Confidence in Greek assets sank to a new low on Monday, as Chancellor Angela Merkel of Germany kept up the pressure on Greece, insisting on tougher austerity measures, Judy Dempsey and Matthew Saltmarsh report in The New York Times.
Questions persist about when and how the aid package to Greece of up to 45 billion euros ($60 billion) might be delivered. Fears are also increasing that even with the money promised, Greece will have to restructure its debts, leaving investors booking losses and seeing the duration of the assets they hold extended.“Germany wants to help,” Mrs. Merkel said on Monday in Berlin. But she insisted that any agreement by Germany to lend its share of the package depended on Greece meeting new conditions set out by the International Monetary Fund and the European Union.
Greece has to accept “hard measures” for the three years specified in the I.M.F. program, Mrs. Merkel said. “When Greece accepts these tough measures not for one year but several, then we have a chance for a stable euro,” she added.
But at the same time, the German finance minister, Wolfgang Schäuble, said that the stability of the euro was at stake and was preparing to press for quick passage of the bailout in the German Parliament.

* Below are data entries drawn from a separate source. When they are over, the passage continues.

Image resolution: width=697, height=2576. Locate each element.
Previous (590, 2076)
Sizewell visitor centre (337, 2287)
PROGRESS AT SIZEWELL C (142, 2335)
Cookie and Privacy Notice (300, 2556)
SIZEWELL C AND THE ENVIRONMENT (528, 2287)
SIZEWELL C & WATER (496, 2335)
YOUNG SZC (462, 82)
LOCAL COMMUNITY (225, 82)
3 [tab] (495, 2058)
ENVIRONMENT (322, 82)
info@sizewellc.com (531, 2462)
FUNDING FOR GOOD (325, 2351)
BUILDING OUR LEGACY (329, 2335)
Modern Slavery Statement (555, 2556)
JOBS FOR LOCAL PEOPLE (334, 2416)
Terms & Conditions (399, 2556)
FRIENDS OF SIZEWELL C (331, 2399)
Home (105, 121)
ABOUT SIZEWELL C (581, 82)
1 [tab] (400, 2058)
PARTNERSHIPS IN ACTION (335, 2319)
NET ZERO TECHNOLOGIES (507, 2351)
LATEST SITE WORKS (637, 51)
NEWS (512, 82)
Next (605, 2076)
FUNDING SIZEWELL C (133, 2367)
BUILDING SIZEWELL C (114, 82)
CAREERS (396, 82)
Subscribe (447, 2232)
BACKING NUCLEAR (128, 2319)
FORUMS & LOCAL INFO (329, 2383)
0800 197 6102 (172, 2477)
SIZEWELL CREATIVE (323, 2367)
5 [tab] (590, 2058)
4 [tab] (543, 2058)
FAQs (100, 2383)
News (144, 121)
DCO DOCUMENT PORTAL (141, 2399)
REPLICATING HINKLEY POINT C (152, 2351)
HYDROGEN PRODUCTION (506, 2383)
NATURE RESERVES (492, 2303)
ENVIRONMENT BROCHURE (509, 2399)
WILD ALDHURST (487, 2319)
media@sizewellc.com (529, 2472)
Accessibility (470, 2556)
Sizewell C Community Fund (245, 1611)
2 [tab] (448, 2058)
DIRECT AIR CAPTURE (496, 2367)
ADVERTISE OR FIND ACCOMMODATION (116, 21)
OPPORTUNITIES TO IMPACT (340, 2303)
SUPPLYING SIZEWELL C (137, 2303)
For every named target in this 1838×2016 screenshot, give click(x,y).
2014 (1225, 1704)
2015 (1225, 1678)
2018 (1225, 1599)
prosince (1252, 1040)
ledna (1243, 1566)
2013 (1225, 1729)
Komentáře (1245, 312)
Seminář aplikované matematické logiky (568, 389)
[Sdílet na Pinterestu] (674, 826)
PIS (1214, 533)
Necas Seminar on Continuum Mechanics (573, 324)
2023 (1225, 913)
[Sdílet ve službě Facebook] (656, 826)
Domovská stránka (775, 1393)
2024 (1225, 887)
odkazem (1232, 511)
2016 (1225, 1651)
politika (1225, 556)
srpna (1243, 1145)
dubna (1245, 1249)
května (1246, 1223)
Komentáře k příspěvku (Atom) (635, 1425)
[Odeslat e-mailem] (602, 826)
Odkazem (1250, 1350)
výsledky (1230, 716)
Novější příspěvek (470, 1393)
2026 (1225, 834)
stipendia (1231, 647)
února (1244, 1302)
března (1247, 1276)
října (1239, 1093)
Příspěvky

The German public has opposed any major bailout of Greece, and Mrs. Merkel herself has had to be persuaded to support the idea. Still, after adopting a hard line toward Greece, the German government seems reconciled to the idea of lending Greece about 8 billion euros. That would make it the biggest contributor of the total loan package.
When the idea of a Greek bailout was first floated this year, the assumption had been that an international aid package would buy Greece the time to restructure its economy and pay down its debt, estimated by the European Union at 115 percent of national output.
That confidence has now evaporated as investors focus on long-term obligations, which continue to grow as the cost of refinancing mounts. Investors appear unwilling to wait the months that it would require to see an improvement in the Greek budget deficit from the austerity measures being put in place.
Athens officially requested an aid package from its euro-zone partners and the I.M.F. on Friday. But the yield on 10-year Greek notes rose again on Monday, to 9.5 percent, setting another record since Greece joined the euro.
The euro also slipped against the dollar and the pound.
“The market is now pricing in a debt rescheduling,” said Robin Marshall, director of investment management at Smith & Williamson in London. “There’s an assumption that 45 billion euros will be inadequate.” He estimated that Greece would need to refinance up to 60 billion euros in bonds that are maturing during the next three years in addition to meeting interest repayments.
The lack of a plan for Greece to leave the euro area, which might help the situation by allowing it to devalue its currency, and the absence of a formal mechanism for the transfer of funds inside the European Union has laid open the structural weakness of the euro zone.
There is added danger if Germany and France delay financial aid: Banks in those countries have significant holdings of Greek debt, so any default by Athens could have ripple effects on asset markets elsewhere. Yet domestic political wrangling in Germany ahead of an important regional election next month has also led to doubts about how swiftly the aid will be transferred.
Mrs. Merkel had wanted to postpone any decision about the financial aid package to Greece until after the elections in North Rhine-Westphalia on May 9.
At the federal level, Mrs. Merkel’s coalition has a comfortable parliamentary majority, so it is highly likely that she will be able to push the enabling measures through. Still, her coalition partners, the pro-business Free Democrats, said over the weekend they would not support any “blank check” for Greece.
“The negotiations are still going on,” Mrs. Merkel said, adding they might be wrapped up by early May.
The German finance minister, Mr. Schäuble, said on Monday that it might be possible to complete legislation granting Greece financial aid on May 7, in time to enable Athens to refinance 8.5 billion euros in bonds that mature on May 19.
Mr. Schäuble spent Monday morning explaining to finance experts from all the political parties the details of the financial aid package and what legislation would be needed. Later at a news conference, he referred repeatedly to the stability of the euro.
“Our national responsibility is connected to Europe and will be guaranteed,” Mr. Schäuble said. He even asked Germans to be “more friendly” to their European partners. “It is not about judging the individual behavior of people in individual countries,” he said. “It is about the question of one currency. This common European currency must remain stable.”
Other leaders in Europe were more conciliatory toward Greece on Monday.
President Nicolas Sarkozy of France released a statement after a meeting in Paris with the president of the European Commission, José Manuel Barroso, highlighting the need for “rapid and resolute action against the speculation that is targeting Greece, in order to ensure the stability of the euro zone.”
Speaking on Monday in New York, the French economy minister, Christine Lagarde, said that the possibility of restructuring Greek debt was “off the table,” according to Reuters.